Biochem Pharmacol 2001 Oct 1;62(7):933-42
Pharmacokinetic parameters and mechanisms of inhibition of rat type 1 and 2 steroid 5alpha-reductases: determinants for different in vivo activities of GI198745 and finasteride in the rat.
Stuart JD, Lee FW, Simpson Noel D, Kadwell SH, Overton LK, Hoffman CR, Kost TA, Tippin
TK, Yeager RL, Batchelor KW, Bramson HN.
Division of Biochemistry, Glaxo Wellcome Inc., 5 Moore Drive, Research Triangle Park, NC
27709, USA. jds14989@gsk.com
The interaction of baculovirus expressed rat steroid 5alpha-reductase types 1 and 2 (r5AR1
and r5AR2) with
17beta-N-(2,5-bis(trifluoromethyl)phenyl)carbamoyl-4-aza-5alpha-androst-1-en-3-one
(GI198745) was investigated at pH 7 and 37 degrees. This 5alpha-reductase inhibitor was
found previously to be a time-dependent inhibitor of the two human 5alpha-reductase
isozymes. In contrast, we demonstrate in the present study that although GI198745 is a
potent time-dependent inhibitor of r5AR2, it is a classical rapid-equilibrium inhibitor of
r5AR1. This type of behavior with human and rat 5alpha-reductases has been shown for the
inhibitor 17beta-(N-tert-butylcarbamoyl)-4-aza-5alpha-androst-1-en-3-one (finasteride), a
current therapy for benign prostatic hyperplasia. Inhibition of r5AR1 by GI198745 was
competitive with testosterone and followed Michaelis-Menten kinetics with a K(i) value of
0.3 +/- 0.02 nM. Data for the inhibition of r5AR2 by GI198745 were consistent with a
two-step mechanism, where K(i) is the dissociation constant for an initial
enzyme-inhibitor complex and k(3) is the rate constant for the second slow step. The
pseudo-bimolecular rate constant (k(3)/K(i)) for the association of GI198745 with r5AR2
was (2.0 +/- 0.4) x 10(7) M(-1) sec(-1).
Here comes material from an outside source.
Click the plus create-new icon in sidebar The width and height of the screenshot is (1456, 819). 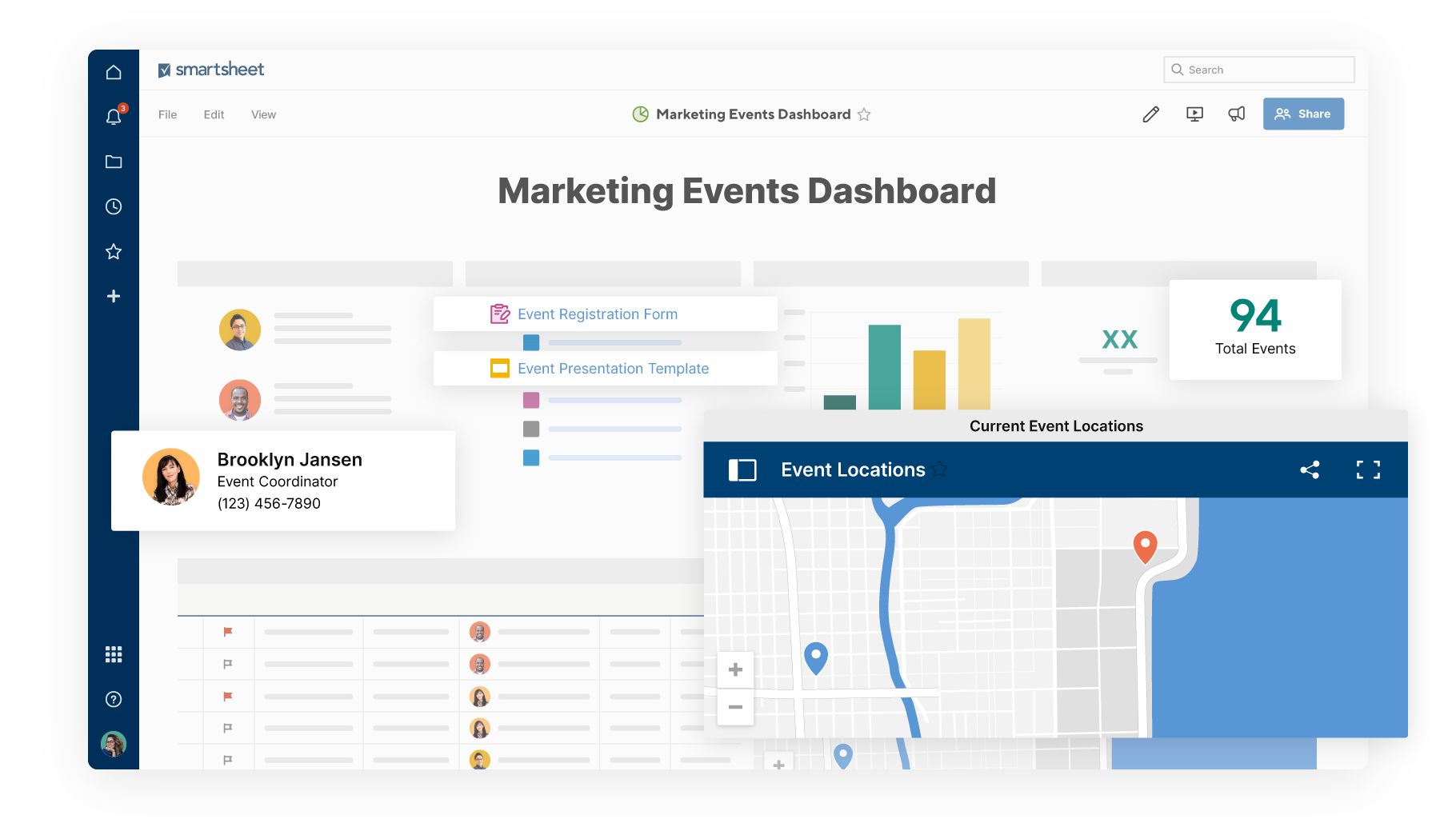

The high affinity of this inhibitor for r5AR2 was
further demonstrated by the inability of the enzyme-inhibitor complex to dissociate after
approximately 7 days of dialysis at 4 degrees. Both GI198745 and finasteride appear to
inactivate r5AR2 by apparent irreversible modification, but are classical, reversible
inhibitors of r5AR1. Therefore, we hypothesize that because of its pharmacokinetic
parameters and increased potency against r5AR1, GI198745 is more effective than
finasteride in preventing the growth of the rat prostate.